[Exercise prompt]: Rewrite all of the items below, swapping each occurrence of "GUI agent" for "desktop automation agent" and leaving every other character as it is.

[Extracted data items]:
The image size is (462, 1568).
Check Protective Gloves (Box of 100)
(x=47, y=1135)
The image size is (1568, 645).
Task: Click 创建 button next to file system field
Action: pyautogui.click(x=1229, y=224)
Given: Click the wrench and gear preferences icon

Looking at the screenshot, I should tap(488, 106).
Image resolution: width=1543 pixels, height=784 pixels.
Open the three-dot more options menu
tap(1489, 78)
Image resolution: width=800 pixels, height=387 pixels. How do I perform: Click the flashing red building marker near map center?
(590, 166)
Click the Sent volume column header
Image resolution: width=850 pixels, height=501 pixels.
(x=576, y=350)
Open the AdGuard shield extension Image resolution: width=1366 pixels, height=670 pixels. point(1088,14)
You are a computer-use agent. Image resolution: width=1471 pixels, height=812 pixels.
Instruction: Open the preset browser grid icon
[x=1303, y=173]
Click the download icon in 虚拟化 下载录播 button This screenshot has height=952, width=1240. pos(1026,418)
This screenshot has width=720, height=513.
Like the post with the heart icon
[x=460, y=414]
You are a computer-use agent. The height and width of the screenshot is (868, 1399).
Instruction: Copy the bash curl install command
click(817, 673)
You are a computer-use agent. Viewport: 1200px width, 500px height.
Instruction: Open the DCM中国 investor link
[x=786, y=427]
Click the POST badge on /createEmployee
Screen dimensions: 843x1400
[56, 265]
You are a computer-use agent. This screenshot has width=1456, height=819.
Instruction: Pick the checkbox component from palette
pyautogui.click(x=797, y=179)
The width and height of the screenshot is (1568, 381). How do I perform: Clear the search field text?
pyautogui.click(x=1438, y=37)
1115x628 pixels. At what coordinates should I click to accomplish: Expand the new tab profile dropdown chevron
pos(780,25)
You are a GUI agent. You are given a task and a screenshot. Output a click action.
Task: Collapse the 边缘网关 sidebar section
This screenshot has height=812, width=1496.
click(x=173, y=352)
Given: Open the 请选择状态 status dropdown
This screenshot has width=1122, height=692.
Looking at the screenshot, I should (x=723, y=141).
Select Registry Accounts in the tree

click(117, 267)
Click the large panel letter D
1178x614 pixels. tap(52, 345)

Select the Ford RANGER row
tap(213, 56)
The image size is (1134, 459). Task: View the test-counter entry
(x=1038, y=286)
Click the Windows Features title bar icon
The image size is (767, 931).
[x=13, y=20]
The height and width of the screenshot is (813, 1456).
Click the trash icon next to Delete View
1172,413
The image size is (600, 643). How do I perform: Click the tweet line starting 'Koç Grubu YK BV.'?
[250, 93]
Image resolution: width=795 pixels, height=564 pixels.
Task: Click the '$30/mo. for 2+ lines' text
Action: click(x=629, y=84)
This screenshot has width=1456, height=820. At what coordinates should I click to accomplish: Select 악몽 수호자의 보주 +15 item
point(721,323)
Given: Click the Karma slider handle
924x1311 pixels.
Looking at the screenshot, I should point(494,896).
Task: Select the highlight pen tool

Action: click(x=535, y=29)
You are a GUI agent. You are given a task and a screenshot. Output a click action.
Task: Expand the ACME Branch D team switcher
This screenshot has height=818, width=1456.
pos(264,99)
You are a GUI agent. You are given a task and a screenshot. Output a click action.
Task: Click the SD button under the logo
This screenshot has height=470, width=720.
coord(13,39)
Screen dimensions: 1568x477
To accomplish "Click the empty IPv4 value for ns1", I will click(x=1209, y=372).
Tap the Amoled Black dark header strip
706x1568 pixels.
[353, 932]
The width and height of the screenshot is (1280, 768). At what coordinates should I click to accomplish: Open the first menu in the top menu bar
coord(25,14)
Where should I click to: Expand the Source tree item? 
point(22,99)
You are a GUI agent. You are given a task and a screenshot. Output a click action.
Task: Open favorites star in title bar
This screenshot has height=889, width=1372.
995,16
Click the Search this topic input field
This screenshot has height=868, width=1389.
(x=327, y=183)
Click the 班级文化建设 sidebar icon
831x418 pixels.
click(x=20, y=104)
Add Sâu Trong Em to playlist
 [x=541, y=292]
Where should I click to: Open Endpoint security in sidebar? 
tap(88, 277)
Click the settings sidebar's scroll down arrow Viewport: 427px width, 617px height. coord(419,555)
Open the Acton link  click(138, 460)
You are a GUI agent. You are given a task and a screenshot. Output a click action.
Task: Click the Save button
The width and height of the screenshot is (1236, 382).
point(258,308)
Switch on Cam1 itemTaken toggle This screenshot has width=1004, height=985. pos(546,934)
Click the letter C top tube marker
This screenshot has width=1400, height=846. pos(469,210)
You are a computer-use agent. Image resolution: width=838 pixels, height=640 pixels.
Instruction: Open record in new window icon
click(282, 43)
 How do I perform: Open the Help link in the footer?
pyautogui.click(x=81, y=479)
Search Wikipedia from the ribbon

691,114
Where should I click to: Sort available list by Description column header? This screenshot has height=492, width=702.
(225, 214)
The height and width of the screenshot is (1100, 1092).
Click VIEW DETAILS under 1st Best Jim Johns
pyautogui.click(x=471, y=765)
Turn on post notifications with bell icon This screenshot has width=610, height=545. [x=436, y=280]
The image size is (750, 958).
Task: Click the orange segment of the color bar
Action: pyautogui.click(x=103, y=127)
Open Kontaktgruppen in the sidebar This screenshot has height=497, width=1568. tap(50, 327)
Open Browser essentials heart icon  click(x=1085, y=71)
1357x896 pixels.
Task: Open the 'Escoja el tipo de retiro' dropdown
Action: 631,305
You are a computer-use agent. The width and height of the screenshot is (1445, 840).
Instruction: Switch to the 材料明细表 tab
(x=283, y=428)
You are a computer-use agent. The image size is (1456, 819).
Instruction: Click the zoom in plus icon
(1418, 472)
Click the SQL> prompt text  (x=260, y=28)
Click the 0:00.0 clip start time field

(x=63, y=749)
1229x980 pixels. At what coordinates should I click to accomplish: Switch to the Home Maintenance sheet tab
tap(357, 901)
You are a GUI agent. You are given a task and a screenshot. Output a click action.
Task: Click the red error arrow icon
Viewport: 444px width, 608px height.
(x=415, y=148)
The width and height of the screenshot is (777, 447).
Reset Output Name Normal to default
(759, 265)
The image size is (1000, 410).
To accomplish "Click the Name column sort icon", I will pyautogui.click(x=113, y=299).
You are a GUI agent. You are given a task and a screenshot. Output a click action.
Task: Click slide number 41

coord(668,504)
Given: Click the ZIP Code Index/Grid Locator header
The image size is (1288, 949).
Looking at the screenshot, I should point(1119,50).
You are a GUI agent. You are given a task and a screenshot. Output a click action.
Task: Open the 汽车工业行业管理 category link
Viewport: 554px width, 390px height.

[Response]:
The image size is (462, 1568).
Check Protective Gloves (Box of 100)
(x=47, y=1135)
The image size is (1568, 645).
Task: Click 创建 button next to file system field
Action: pyautogui.click(x=1229, y=224)
Given: Click the wrench and gear preferences icon

Looking at the screenshot, I should tap(488, 106).
Image resolution: width=1543 pixels, height=784 pixels.
Open the three-dot more options menu
tap(1489, 78)
Image resolution: width=800 pixels, height=387 pixels. How do I perform: Click the flashing red building marker near map center?
(590, 166)
Click the Sent volume column header
Image resolution: width=850 pixels, height=501 pixels.
(x=576, y=350)
Open the AdGuard shield extension Image resolution: width=1366 pixels, height=670 pixels. point(1088,14)
You are a computer-use agent. Image resolution: width=1471 pixels, height=812 pixels.
Instruction: Open the preset browser grid icon
[x=1303, y=173]
Click the download icon in 虚拟化 下载录播 button This screenshot has height=952, width=1240. pos(1026,418)
This screenshot has width=720, height=513.
Like the post with the heart icon
[x=460, y=414]
You are a computer-use agent. The height and width of the screenshot is (868, 1399).
Instruction: Copy the bash curl install command
click(817, 673)
You are a computer-use agent. Viewport: 1200px width, 500px height.
Instruction: Open the DCM中国 investor link
[x=786, y=427]
Click the POST badge on /createEmployee
Screen dimensions: 843x1400
[56, 265]
You are a computer-use agent. This screenshot has width=1456, height=819.
Instruction: Pick the checkbox component from palette
pyautogui.click(x=797, y=179)
The width and height of the screenshot is (1568, 381). How do I perform: Clear the search field text?
pyautogui.click(x=1438, y=37)
1115x628 pixels. At what coordinates should I click to accomplish: Expand the new tab profile dropdown chevron
pos(780,25)
You are a desktop automation agent. You are given a task and a screenshot. Output a click action.
Task: Collapse the 边缘网关 sidebar section
This screenshot has height=812, width=1496.
click(x=173, y=352)
Given: Open the 请选择状态 status dropdown
This screenshot has width=1122, height=692.
Looking at the screenshot, I should (x=723, y=141).
Select Registry Accounts in the tree

click(117, 267)
Click the large panel letter D
1178x614 pixels. tap(52, 345)

Select the Ford RANGER row
tap(213, 56)
The image size is (1134, 459). Task: View the test-counter entry
(x=1038, y=286)
Click the Windows Features title bar icon
The image size is (767, 931).
[x=13, y=20]
The height and width of the screenshot is (813, 1456).
Click the trash icon next to Delete View
1172,413
The image size is (600, 643). How do I perform: Click the tweet line starting 'Koç Grubu YK BV.'?
[250, 93]
Image resolution: width=795 pixels, height=564 pixels.
Task: Click the '$30/mo. for 2+ lines' text
Action: click(x=629, y=84)
This screenshot has width=1456, height=820. At what coordinates should I click to accomplish: Select 악몽 수호자의 보주 +15 item
point(721,323)
Given: Click the Karma slider handle
924x1311 pixels.
Looking at the screenshot, I should point(494,896).
Task: Select the highlight pen tool

Action: click(x=535, y=29)
You are a desktop automation agent. You are given a task and a screenshot. Output a click action.
Task: Expand the ACME Branch D team switcher
This screenshot has height=818, width=1456.
pos(264,99)
You are a desktop automation agent. You are given a task and a screenshot. Output a click action.
Task: Click the SD button under the logo
This screenshot has height=470, width=720.
coord(13,39)
Screen dimensions: 1568x477
To accomplish "Click the empty IPv4 value for ns1", I will click(x=1209, y=372).
Tap the Amoled Black dark header strip
706x1568 pixels.
[353, 932]
The width and height of the screenshot is (1280, 768). At what coordinates should I click to accomplish: Open the first menu in the top menu bar
coord(25,14)
Where should I click to: Expand the Source tree item? 
point(22,99)
You are a desktop automation agent. You are given a task and a screenshot. Output a click action.
Task: Open favorites star in title bar
This screenshot has height=889, width=1372.
995,16
Click the Search this topic input field
This screenshot has height=868, width=1389.
(x=327, y=183)
Click the 班级文化建设 sidebar icon
831x418 pixels.
click(x=20, y=104)
Add Sâu Trong Em to playlist
 [x=541, y=292]
Where should I click to: Open Endpoint security in sidebar? 
tap(88, 277)
Click the settings sidebar's scroll down arrow Viewport: 427px width, 617px height. coord(419,555)
Open the Acton link  click(138, 460)
You are a desktop automation agent. You are given a task and a screenshot. Output a click action.
Task: Click the Save button
The width and height of the screenshot is (1236, 382).
point(258,308)
Switch on Cam1 itemTaken toggle This screenshot has width=1004, height=985. pos(546,934)
Click the letter C top tube marker
This screenshot has width=1400, height=846. pos(469,210)
You are a computer-use agent. Image resolution: width=838 pixels, height=640 pixels.
Instruction: Open record in new window icon
click(282, 43)
 How do I perform: Open the Help link in the footer?
pyautogui.click(x=81, y=479)
Search Wikipedia from the ribbon

691,114
Where should I click to: Sort available list by Description column header? This screenshot has height=492, width=702.
(225, 214)
The height and width of the screenshot is (1100, 1092).
Click VIEW DETAILS under 1st Best Jim Johns
pyautogui.click(x=471, y=765)
Turn on post notifications with bell icon This screenshot has width=610, height=545. [x=436, y=280]
The image size is (750, 958).
Task: Click the orange segment of the color bar
Action: pyautogui.click(x=103, y=127)
Open Kontaktgruppen in the sidebar This screenshot has height=497, width=1568. tap(50, 327)
Open Browser essentials heart icon  click(x=1085, y=71)
1357x896 pixels.
Task: Open the 'Escoja el tipo de retiro' dropdown
Action: 631,305
You are a computer-use agent. The width and height of the screenshot is (1445, 840).
Instruction: Switch to the 材料明细表 tab
(x=283, y=428)
You are a computer-use agent. The image size is (1456, 819).
Instruction: Click the zoom in plus icon
(1418, 472)
Click the SQL> prompt text  (x=260, y=28)
Click the 0:00.0 clip start time field

(x=63, y=749)
1229x980 pixels. At what coordinates should I click to accomplish: Switch to the Home Maintenance sheet tab
tap(357, 901)
You are a desktop automation agent. You are given a task and a screenshot. Output a click action.
Task: Click the red error arrow icon
Viewport: 444px width, 608px height.
(x=415, y=148)
The width and height of the screenshot is (777, 447).
Reset Output Name Normal to default
(759, 265)
The image size is (1000, 410).
To accomplish "Click the Name column sort icon", I will pyautogui.click(x=113, y=299).
You are a desktop automation agent. You are given a task and a screenshot. Output a click action.
Task: Click slide number 41

coord(668,504)
Given: Click the ZIP Code Index/Grid Locator header
The image size is (1288, 949).
Looking at the screenshot, I should point(1119,50).
You are a desktop automation agent. You are given a task and a screenshot. Output a click action.
Task: Open the 汽车工业行业管理 category link
Viewport: 554px width, 390px height.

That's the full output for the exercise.